The County Superior Court Judge who first heard the case disagreed and ruled against the Chamber. The Chamber appealed the ruling to the state Supreme Court, which voted 5-2 in its favor. The Invest in Ed initiative was dead.

A 5-2 decision sounds definitive. With that kind of a margin, it would seem, the court must have considered the initiative summary and the law carefully, then ruled correctly. Except, two of those justices were appointed by Ducey after he and the legislature increased the number of justices from five to seven. Get rid of those two, and the decision had a slim 3-2 margin. Of the three ruling for the Chamber, two were appointed by Jan Brewer, the third by Ducey. Only one justice on the court was appointed by a Democratic governor, and he was joined by a Brewer-appointed justice in a bipartisan minority opinion saying the initiative should have been allowed to go in front of the voters.

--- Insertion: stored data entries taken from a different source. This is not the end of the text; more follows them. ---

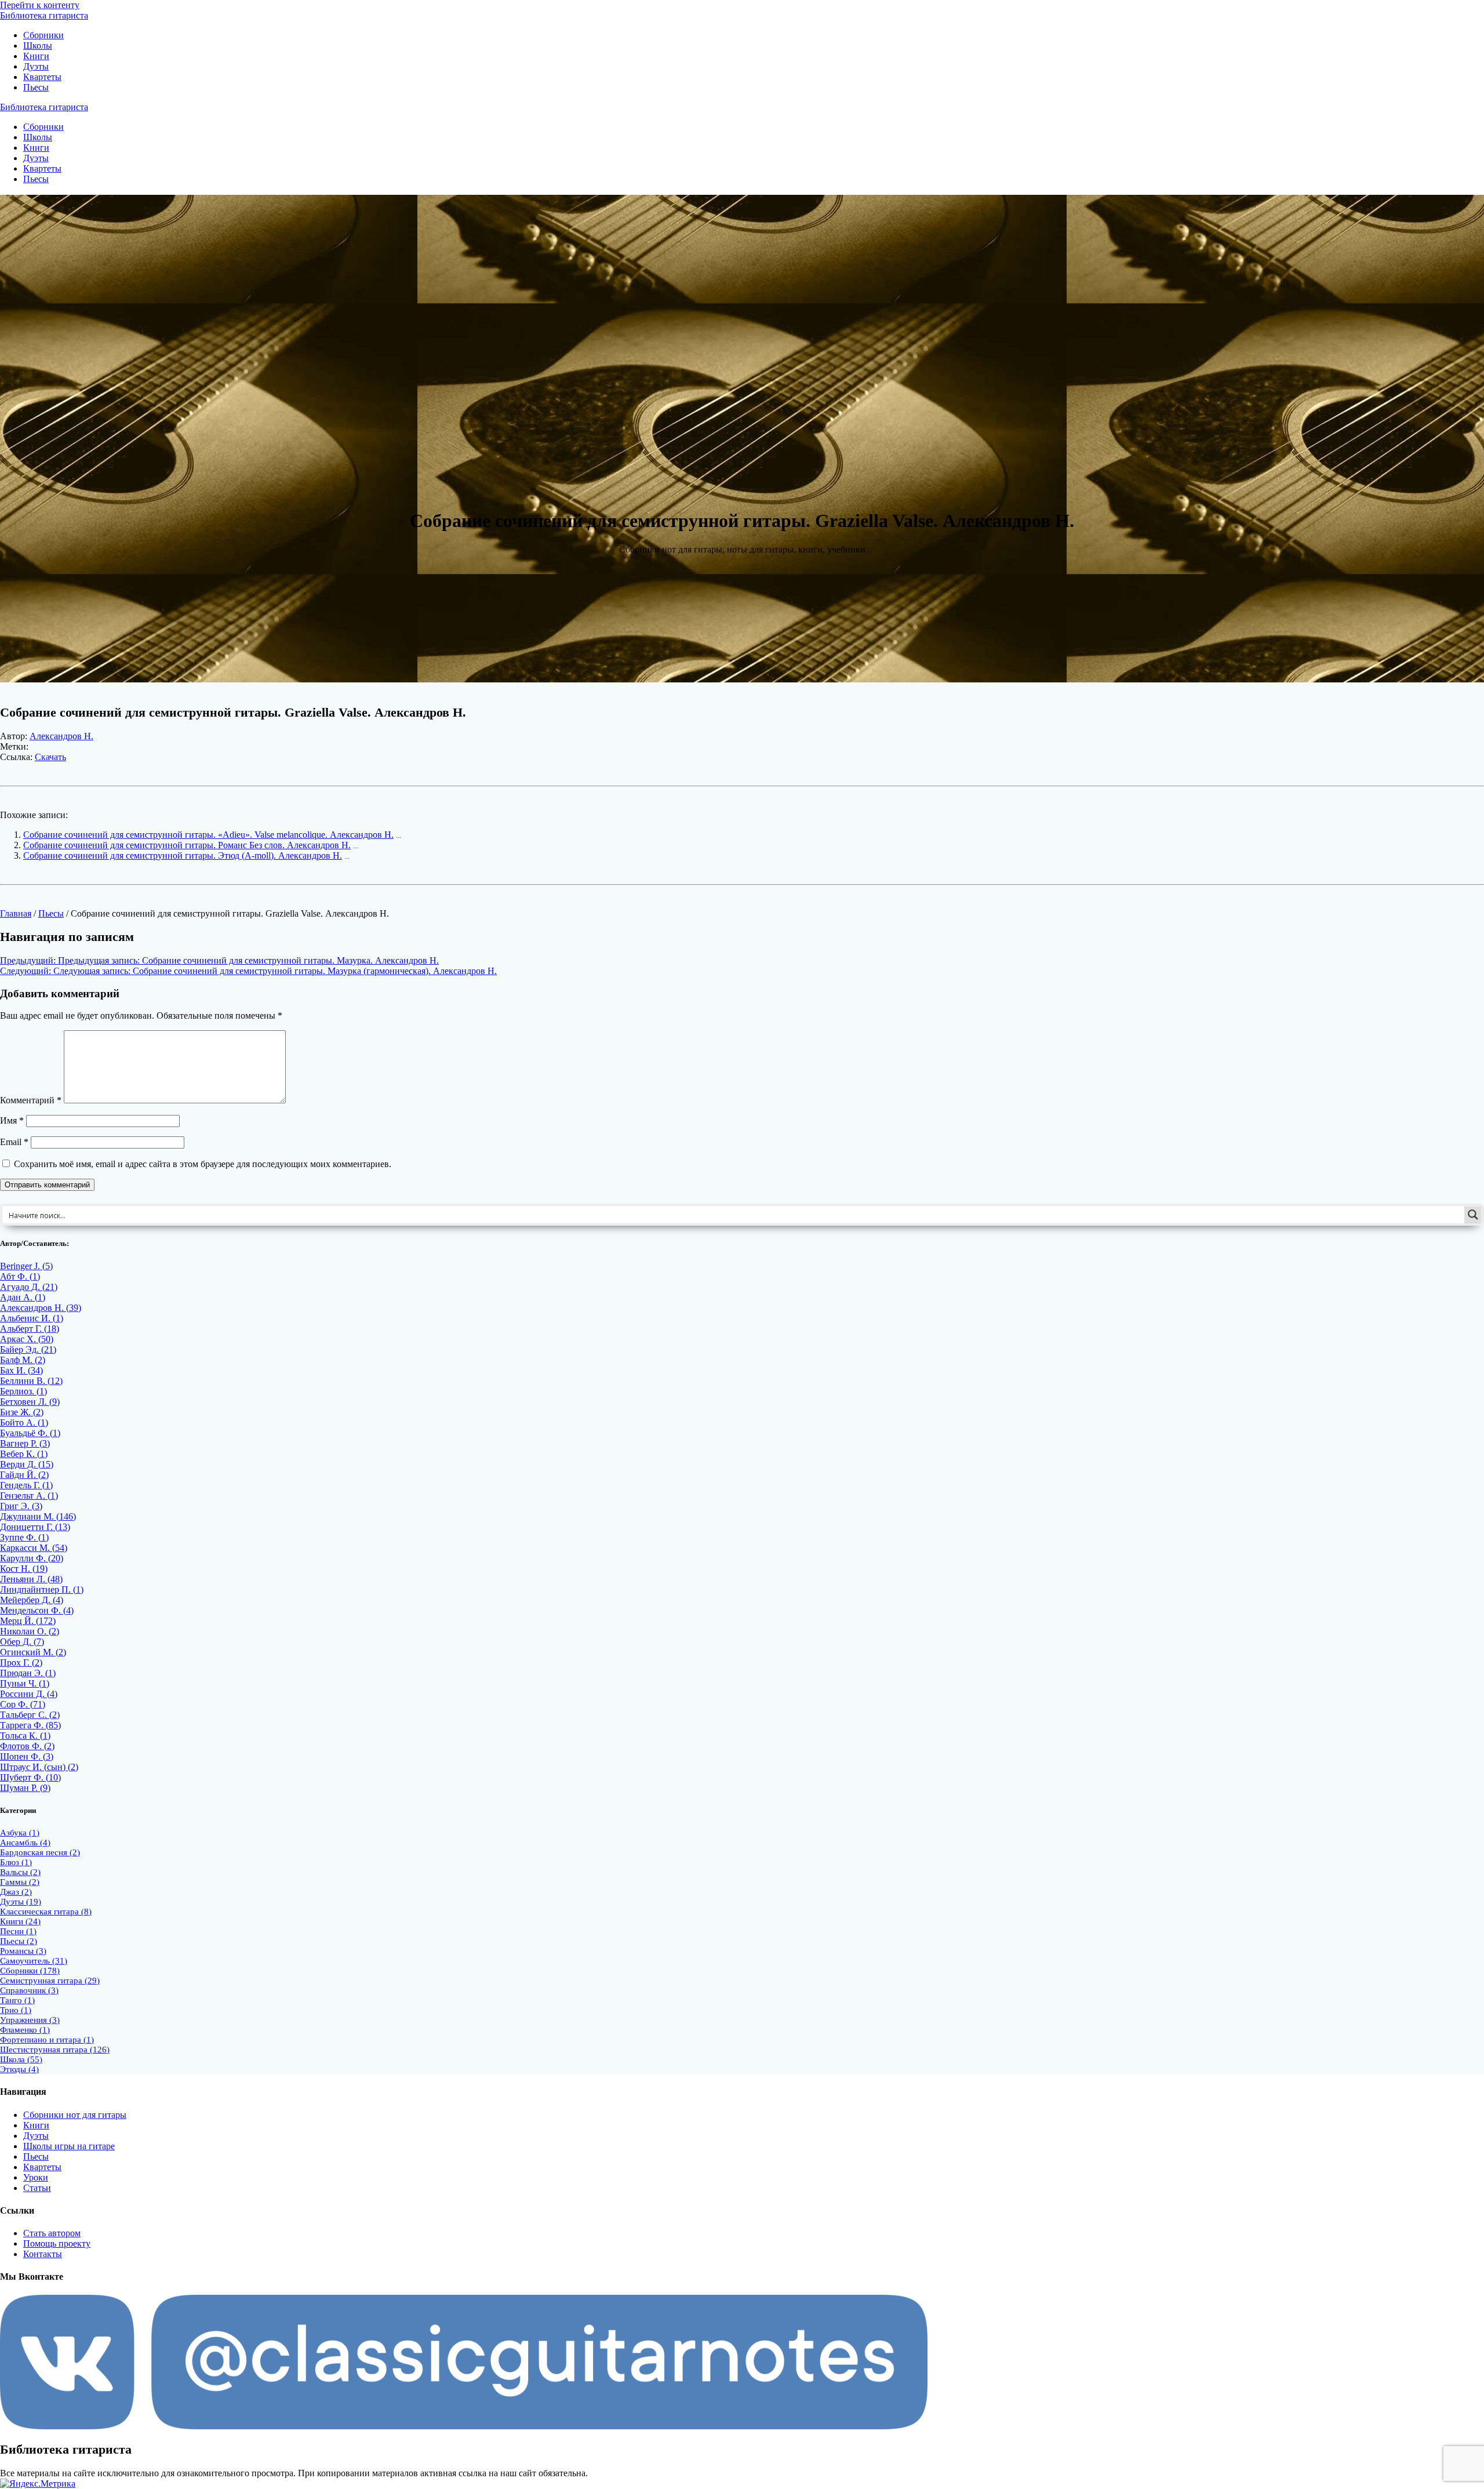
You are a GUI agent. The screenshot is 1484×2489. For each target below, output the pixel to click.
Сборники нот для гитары (74, 2115)
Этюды (19, 2069)
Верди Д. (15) (26, 1464)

The two dissenting justices agreed with the County Superior Court judge that perfection isn't a requirement in the writing of initiatives. True, the language in the summary was ambiguous, they wrote, but that's an issue to be raised in the campaign. The voters should be allowed to vote for the initiative on its merits.

The majority accepted the Chamber's arguments whole. They even agreed with the over-the-top notion that substituting "percent" for "percentage" could have confused petition signers, a clear sign they were willing to use any argument, no matter how petty, to justify keeping the initiative off the ballot.

Zero tolerance in the courts joins with "strict compliance" in the law to create a one-two punch that puts every citizen initiative in peril. Next election season, it will be even harder for citizens to put initiatives in front of voters.